Developing further on existing collaborations (e.g. the FP7 project Synergy
(http://www.synergy-copd.eu/), part of the Virtual Physiological Human initiative) and databases (e.g. the GEO database (http://www.ncbi.nlm.nih.gov/geo/)), we can develop models representing physiological and pathological adaptation mechanisms. We will also pursue the role of epigenetic modifications in ageing muscle, and examine the metabolomics of ageing muscles, as well as developing biomarkers of ageing muscles and cachexia, capturing the variation in response to exercise , nutritional and pharmacological interventions in young and old volunteers.
Interventions to Reduce Musculoskeletal Ageing:...
The interventional strand of our research has the capability to deliver enormous value for public health, focusing on clinical studies in human populations to ensure that research outcomes can be effectively and efficiently translated into patient benefit as quickly as possible. These will be based around:
Exercise strategies: We will test the benefits, mechanisms and best applications of low load eccentric resistance exercise training (RET), known to be more effective than conventional resistance training at increasing muscle mass and strength in older people, and high intensity interval training (HIT), which requires only a fraction of the time commitment of current exercise guidelines yet improves muscle microvascular density and function, arterial health, oxidative capacity and insulin sensitivity in young sedentary males. These novel exercise interventions will be extended to older people to counteract sarcopenia and osteoporosis and sustain vascular metabolic health.
Diet and Nutrition: The metabolic benefits of weight loss are clear.

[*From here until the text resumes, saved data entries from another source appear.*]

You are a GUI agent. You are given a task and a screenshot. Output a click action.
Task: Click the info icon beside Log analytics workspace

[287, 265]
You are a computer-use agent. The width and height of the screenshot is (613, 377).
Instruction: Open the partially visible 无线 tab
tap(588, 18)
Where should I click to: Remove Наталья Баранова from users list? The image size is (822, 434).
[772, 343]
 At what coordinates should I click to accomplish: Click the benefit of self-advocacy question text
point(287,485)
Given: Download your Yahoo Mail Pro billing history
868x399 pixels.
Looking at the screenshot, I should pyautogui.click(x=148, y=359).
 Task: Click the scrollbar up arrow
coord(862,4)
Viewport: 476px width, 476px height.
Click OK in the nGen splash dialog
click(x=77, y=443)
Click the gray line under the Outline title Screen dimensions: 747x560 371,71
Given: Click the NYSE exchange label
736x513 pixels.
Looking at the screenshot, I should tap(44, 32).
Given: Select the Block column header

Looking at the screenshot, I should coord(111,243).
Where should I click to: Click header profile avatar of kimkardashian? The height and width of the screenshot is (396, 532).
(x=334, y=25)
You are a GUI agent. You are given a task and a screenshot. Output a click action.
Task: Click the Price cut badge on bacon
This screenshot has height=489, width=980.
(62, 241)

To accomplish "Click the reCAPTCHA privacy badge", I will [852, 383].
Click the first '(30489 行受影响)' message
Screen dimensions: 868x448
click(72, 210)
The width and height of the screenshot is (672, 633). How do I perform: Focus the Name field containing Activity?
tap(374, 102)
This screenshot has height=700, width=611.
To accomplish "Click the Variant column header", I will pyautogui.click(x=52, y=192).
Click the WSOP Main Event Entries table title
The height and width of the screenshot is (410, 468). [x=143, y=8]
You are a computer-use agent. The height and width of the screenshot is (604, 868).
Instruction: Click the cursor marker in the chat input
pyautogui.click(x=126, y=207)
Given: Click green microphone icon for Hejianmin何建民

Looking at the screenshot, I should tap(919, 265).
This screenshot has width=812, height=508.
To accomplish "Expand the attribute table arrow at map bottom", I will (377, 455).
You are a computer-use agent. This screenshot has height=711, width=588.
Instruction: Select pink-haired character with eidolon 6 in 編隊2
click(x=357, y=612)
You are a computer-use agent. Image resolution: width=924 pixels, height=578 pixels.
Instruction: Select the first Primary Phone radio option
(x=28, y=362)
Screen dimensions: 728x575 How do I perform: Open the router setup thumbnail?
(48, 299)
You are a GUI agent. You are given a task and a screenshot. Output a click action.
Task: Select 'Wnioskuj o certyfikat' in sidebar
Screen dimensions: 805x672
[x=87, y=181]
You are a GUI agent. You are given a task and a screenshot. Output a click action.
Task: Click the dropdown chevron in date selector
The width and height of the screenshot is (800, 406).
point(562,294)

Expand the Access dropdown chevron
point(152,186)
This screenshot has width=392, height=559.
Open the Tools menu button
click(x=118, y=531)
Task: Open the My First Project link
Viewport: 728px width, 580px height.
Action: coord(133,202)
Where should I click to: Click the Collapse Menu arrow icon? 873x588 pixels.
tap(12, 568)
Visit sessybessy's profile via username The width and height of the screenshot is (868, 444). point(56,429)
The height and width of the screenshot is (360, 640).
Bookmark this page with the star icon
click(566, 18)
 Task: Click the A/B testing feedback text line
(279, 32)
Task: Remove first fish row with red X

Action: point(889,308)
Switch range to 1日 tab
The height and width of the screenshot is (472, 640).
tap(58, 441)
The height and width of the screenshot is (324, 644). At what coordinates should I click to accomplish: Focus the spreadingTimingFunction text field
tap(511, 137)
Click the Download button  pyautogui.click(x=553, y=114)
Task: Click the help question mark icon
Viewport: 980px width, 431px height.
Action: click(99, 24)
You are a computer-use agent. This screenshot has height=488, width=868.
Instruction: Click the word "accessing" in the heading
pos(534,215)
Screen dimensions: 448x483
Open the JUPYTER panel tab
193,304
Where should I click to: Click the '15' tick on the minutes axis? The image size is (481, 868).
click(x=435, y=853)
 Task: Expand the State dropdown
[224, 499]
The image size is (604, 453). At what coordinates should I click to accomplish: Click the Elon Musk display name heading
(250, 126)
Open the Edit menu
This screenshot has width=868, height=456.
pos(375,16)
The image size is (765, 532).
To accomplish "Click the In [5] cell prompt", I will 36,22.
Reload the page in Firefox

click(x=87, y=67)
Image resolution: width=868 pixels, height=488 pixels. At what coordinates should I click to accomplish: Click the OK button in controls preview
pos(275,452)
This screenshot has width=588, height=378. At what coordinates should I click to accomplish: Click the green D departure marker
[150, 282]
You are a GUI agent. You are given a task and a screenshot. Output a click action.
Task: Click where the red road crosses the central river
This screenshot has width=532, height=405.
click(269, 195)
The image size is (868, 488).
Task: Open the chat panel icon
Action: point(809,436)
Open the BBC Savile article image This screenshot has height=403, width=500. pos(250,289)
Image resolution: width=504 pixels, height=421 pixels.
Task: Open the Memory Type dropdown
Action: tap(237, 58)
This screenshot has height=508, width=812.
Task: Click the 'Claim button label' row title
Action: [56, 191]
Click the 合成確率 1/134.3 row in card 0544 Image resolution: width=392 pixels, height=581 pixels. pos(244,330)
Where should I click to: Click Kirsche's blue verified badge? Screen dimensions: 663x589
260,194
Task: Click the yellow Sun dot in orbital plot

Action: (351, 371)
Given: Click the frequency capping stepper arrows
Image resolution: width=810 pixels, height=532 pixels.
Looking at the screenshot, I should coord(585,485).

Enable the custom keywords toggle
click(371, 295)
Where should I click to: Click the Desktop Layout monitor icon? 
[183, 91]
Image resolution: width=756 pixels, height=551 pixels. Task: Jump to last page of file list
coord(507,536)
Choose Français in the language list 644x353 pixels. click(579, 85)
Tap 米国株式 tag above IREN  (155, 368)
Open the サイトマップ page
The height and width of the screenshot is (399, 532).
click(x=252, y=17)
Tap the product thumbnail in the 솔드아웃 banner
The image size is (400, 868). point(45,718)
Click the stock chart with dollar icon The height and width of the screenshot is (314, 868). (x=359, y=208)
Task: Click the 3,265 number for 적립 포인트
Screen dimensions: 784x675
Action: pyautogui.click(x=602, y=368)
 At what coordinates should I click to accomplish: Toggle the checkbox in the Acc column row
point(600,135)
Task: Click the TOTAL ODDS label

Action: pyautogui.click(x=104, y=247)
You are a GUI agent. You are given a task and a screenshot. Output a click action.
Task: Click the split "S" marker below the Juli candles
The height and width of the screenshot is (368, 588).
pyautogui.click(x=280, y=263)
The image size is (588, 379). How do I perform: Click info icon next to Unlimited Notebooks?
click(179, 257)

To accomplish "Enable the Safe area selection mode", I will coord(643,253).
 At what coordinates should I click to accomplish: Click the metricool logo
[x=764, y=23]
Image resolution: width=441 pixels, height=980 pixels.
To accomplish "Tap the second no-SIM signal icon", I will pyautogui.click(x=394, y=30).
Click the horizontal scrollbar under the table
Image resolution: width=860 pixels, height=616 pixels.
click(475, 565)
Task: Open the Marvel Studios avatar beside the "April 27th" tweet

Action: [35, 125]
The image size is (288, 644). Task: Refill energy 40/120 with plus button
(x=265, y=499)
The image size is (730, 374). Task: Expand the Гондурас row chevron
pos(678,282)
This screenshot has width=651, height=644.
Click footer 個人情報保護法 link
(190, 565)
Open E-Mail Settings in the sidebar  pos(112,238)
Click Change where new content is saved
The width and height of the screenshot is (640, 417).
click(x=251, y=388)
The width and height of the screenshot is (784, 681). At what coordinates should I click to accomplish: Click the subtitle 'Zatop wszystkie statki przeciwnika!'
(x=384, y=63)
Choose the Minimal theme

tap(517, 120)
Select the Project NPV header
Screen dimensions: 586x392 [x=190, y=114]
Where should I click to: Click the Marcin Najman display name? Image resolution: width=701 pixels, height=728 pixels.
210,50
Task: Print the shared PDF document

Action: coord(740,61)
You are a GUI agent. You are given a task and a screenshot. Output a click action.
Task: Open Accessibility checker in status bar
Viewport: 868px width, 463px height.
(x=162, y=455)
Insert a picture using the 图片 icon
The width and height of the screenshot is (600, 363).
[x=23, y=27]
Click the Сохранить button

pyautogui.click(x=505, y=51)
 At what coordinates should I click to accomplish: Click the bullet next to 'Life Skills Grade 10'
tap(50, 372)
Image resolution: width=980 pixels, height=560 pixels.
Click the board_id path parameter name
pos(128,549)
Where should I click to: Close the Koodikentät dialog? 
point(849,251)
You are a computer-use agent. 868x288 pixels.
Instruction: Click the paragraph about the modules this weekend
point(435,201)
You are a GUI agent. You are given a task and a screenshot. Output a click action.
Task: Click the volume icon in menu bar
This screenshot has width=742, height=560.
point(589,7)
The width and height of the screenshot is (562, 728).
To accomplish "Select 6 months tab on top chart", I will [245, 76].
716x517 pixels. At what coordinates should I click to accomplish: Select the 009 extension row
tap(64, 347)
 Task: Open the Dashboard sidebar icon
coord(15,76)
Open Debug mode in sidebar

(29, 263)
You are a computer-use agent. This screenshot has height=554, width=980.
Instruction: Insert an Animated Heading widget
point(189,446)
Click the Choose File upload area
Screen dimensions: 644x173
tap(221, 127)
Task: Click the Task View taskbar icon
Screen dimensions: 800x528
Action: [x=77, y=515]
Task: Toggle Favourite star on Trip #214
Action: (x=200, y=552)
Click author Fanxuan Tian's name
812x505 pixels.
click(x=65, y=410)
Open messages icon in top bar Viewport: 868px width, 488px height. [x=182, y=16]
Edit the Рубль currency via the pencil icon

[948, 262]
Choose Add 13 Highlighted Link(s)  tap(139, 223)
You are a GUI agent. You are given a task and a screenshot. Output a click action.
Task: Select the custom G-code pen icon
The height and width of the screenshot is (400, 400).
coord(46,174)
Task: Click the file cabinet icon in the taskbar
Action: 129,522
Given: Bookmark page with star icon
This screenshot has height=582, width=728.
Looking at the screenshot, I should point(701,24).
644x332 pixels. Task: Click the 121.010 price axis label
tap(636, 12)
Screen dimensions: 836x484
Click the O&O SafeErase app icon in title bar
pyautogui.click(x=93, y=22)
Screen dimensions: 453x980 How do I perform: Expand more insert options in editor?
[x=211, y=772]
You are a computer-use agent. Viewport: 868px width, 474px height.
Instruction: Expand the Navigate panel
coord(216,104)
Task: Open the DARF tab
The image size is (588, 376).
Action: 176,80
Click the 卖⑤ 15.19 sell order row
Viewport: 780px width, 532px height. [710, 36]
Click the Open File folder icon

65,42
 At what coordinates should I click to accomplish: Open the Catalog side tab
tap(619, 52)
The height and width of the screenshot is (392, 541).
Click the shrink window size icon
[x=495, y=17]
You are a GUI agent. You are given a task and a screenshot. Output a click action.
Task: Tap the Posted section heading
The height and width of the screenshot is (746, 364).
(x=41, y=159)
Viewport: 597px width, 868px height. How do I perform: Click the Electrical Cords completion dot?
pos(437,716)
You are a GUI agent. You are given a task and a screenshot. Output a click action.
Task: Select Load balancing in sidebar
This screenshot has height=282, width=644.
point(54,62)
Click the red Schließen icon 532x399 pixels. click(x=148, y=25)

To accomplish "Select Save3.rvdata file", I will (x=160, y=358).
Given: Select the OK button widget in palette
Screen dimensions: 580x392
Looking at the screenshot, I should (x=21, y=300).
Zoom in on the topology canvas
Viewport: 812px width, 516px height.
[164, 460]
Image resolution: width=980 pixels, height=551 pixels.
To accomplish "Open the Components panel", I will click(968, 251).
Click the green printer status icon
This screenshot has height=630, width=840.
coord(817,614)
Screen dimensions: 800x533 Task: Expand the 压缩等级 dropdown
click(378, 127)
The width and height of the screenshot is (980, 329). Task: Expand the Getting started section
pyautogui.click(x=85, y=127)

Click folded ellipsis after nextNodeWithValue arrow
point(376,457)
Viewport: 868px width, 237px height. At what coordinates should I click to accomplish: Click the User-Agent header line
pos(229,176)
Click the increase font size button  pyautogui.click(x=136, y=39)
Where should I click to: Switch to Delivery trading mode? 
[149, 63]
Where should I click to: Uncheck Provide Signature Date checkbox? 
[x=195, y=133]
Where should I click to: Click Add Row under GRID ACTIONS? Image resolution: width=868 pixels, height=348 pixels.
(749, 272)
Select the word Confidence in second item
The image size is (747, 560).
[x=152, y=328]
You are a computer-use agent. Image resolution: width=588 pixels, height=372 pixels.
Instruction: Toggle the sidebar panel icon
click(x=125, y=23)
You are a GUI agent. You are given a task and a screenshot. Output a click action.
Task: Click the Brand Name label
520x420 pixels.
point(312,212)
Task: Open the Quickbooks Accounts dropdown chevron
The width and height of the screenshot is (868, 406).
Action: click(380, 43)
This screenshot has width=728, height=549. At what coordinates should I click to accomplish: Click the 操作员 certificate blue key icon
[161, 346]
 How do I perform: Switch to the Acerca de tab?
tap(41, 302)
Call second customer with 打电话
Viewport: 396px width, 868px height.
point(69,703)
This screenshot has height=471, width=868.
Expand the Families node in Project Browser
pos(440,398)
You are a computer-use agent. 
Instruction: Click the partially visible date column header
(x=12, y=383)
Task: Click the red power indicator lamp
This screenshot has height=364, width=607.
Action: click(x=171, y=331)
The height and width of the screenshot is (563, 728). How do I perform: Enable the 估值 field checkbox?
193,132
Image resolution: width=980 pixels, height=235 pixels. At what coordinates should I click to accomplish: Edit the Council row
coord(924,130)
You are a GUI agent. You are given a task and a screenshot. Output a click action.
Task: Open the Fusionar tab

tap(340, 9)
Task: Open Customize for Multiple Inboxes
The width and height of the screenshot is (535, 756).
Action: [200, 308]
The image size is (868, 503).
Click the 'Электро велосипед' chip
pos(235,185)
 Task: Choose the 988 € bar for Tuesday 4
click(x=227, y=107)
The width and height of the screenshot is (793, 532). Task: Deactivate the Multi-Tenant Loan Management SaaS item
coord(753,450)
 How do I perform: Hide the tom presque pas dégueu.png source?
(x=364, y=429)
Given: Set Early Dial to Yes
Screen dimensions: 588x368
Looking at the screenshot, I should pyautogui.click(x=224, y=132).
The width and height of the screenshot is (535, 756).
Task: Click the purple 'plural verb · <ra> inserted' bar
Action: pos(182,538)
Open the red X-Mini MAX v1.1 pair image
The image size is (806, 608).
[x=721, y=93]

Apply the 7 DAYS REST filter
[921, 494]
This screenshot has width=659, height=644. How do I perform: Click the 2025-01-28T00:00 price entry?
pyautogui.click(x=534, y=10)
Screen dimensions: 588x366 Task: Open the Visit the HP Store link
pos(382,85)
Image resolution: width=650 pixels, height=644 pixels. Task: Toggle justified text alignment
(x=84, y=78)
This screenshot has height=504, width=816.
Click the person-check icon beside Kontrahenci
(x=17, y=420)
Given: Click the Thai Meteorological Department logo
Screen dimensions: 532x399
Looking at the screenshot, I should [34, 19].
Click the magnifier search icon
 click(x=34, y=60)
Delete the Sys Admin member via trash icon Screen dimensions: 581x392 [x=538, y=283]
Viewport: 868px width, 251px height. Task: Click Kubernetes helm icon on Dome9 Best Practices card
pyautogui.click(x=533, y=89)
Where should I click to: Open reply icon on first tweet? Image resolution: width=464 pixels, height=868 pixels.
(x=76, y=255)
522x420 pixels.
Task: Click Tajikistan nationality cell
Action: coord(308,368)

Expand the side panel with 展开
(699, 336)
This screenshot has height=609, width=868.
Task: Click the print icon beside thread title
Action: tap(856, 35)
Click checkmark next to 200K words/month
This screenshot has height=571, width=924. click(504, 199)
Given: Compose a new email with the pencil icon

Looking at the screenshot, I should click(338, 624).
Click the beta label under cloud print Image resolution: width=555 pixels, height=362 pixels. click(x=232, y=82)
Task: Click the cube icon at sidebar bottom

In collaboration with the Centre for Obesity Research (http://www.birmingham.ac.uk/obesity) we will define the impact of structured, supervised weight loss on musculoskeletal mass, function and the molecular adaptation in muscle in overweight elderly subjects. Personalised calorie restricted diet plans will be incorporated along-side behavioural strategies, as well as studies around novel uses of existing dietary supplements.
Pharmacological interventions: The Centre will probe how best to target endocrine and cytokine modulation and their contribution to ‘healthy’ and ‘unhealthy’ musculoskeletal ageing through pharmacological agents in collaboration with existing pharmaceutical partners, both for new agents and for existing agents which may be repurposed or demonstrate additional therapeutic value.
Healthy Lifestyle Adoption...
The benefits of regular physical activity and the consumption of a ‘healthy’ diet (in terms of caloric balance and intake of macro- and micro-nutrients) for quality of life, prevention of obesity, and reduction in chronic disease risk are clear. However, a considerable percentage of adults in the UK engage in neither. Our own past work and that of others has shown the importance of theory in developing, implementing and evaluating interventions centred on promoting active living and well-being, from one-on-one and small group interventions in exercise on referral schemes, to community exercise classes and workplace wellbeing programmes .
We are extending this into clinical settings with older patients, using not only motivational theory but advancements in mobile technology. Notably, simple interventions around point-of-choice prompting can deliver huge benefits at a population level for very modest cost. We will be developing a prototype exercise consultation for physical activity promotion in clinical populations that considers variability based on gender, age, culture/ethnicity, and health status.